Theo's Typesafe CultTTC
Theo's Typesafe Cult3y ago
11 replies
Roren

Reasons not to mutate React state

Hey everyone, this topic came up when I was chatting with a coworker who was less familiar with React, and I was hoping someone could shed some light on what is probably a very basic question.

If I have some piece of state, say for example const [person, setPerson] = useState({ name: 'Ed', age: 99 });, obviously if I were to mutate the object directly, it would not trigger any update and we'd be left with stale state.

However, if an update WERE to occur in lockstep with this mutation, would that have negative implications beyond simply not being a best practice? For example...

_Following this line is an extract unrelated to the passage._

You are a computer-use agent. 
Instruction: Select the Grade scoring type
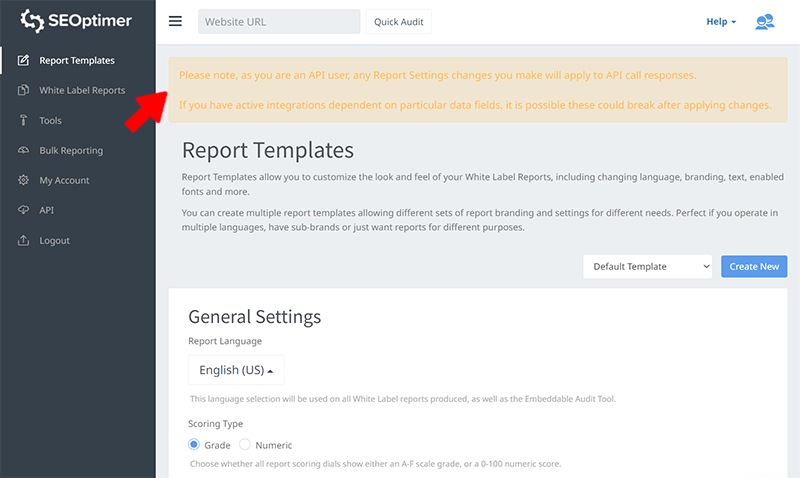195,445
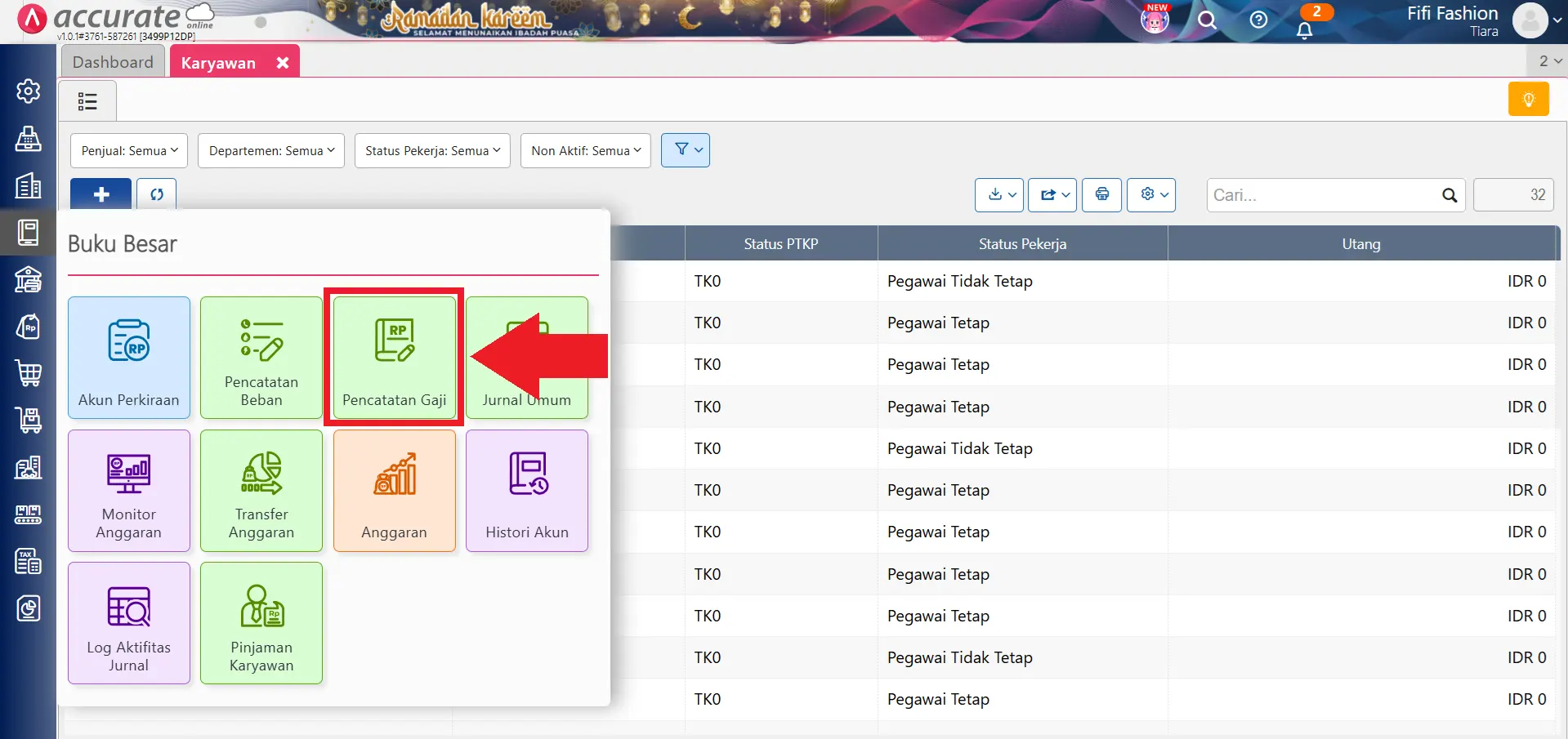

  const [person, setPerson] = useState({ name: 'Ed', age: 99 });
  const [_, forceUpdate] = useState();

  const change = () => {
    person.name = 'The Cooler Ed';
    forceUpdate();
  };

Obviously this is a contrived example, but you can see the point. The coworker in question is newer to React, and was mutating state but then another update was causing an update, so he hadn't realized it was an issue. I explained that this isn't good because it may introduce a bug if the code changes in the future, but I couldn't exactly describe whether or not there are any issues with changing prior state BEYOND this. Would it introduce issues? Or is it simply a matter of an update not occurring, which I've already described?